Mais que valent les grands principes de conservation de la faune marine lorsque des intérêts professionnels immédiats sont en jeu ? Alain Cadec (groupe PPE), président de la commission de la pêche au Parlement européen, se réjouit, lui, de la tournure du vote. Le Feamp, commente-t-il, « doit soutenir l’attractivité et la compétitivité du secteur de la pêche ». Il souligne qu’une part du budget ira à la protection des écosystèmes. Car « il faut préserver la ressource en respectant la biodiversité, afin de maintenir une activité de pêche durable et rentable au bénéfice de tous », assure-t-il. L’Europe n’étant pas à une contradiction près, les nouvelles orientations devraient financer aussi la destruction de navires. Des enquêtes européennes ont pourtant montré par le passé que ce type de mesures ne permettait pas de réduire la surexploitation des stocks.

ClientEarth, ONG de défense de l’environnement, regrette un « énorme pas en arrière de la part des députés »

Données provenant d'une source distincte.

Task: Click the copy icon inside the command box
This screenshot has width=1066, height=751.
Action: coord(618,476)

« Consacrer un quart du Feamp à la protection des espèces est la seule de nos demandes qui a été entendue, pour tout le reste, c’est la catastrophe », déplore Mathieu Colléter, responsable science et relations institutionnelles de Bloom. L’association, qui note dans un communiqué que « l’argent ne ressuscitera pas les poissons », espérait 25 % de l’enveloppe pour la collecte de données. Les députés ont choisi de maintenir à 15 % le montant consacré à ces observations essentielles à la connaissance du bon état ou du déclin des populations de poissons et au contrôle du respect des réglements par les professionnels. Ils ont fixé à 60 % les investissements à bord (modernisation, renouvellement des flottes), sans exiger d’efforts de transparence.

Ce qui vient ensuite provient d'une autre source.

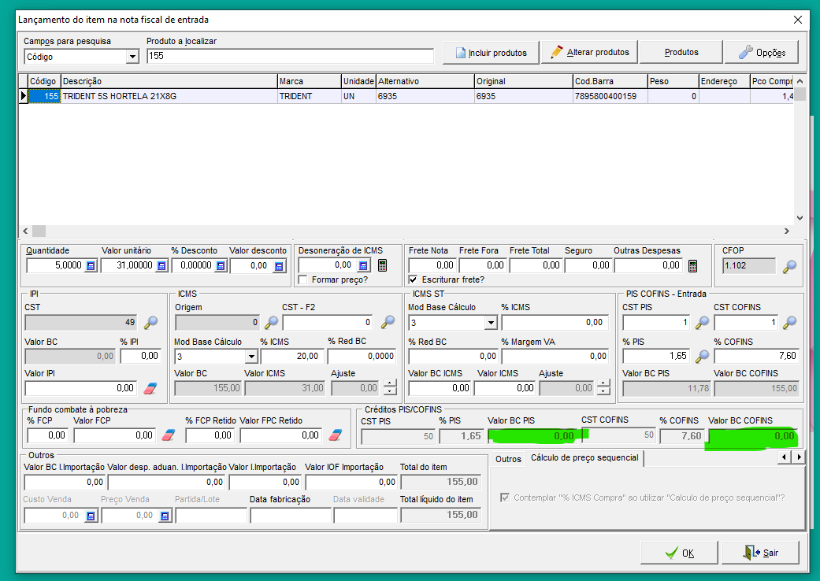Viewport: 820px width, 581px height.
Task: Switch to the Outros tab
Action: (x=508, y=458)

ClientEarth, une autre ONG de défense de l’environnement, regrette cet « énorme pas en arrière de la part des députés ». Elle dénonce notamment l’assouplissement de la distribution d’aides publiques pour la modernisation des moteurs, et pour des arrêts temporaires ou définitifs d’activités alors qu’il s’avère très difficile de contrôler l’utilisation de ces financements. Les deux organisations s’inquiètent en particulier de la possibilité accordée aux Etats de modifier la définition de la petite pêche côtière dans les régions ultrapériphériques.

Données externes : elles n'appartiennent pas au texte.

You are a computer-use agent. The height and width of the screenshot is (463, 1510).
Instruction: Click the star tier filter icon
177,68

Cette décision comporte un risque sérieux de voir la petite pêche des Antilles, de la Réunion, de Madère ou des Canaries – des zones d’une très riche biodiversité –, prendre des allures de flottes industrielles. Le cas des artisans martiniquais et guadeloupéens a été beaucoup mis en avant : ces derniers sont en effet contraints de s’éloigner des côtes, où de vastes zones sont interdites à la pêche à cause de leur contamination au chlordécone, un insecticide très persistant. C’est ainsi que le malheur des uns a nourri l’offensive de tout un secteur. Les Etats devraient faire connaître leur position prochainement, avant que ne se mette en place une discussion en trilogue.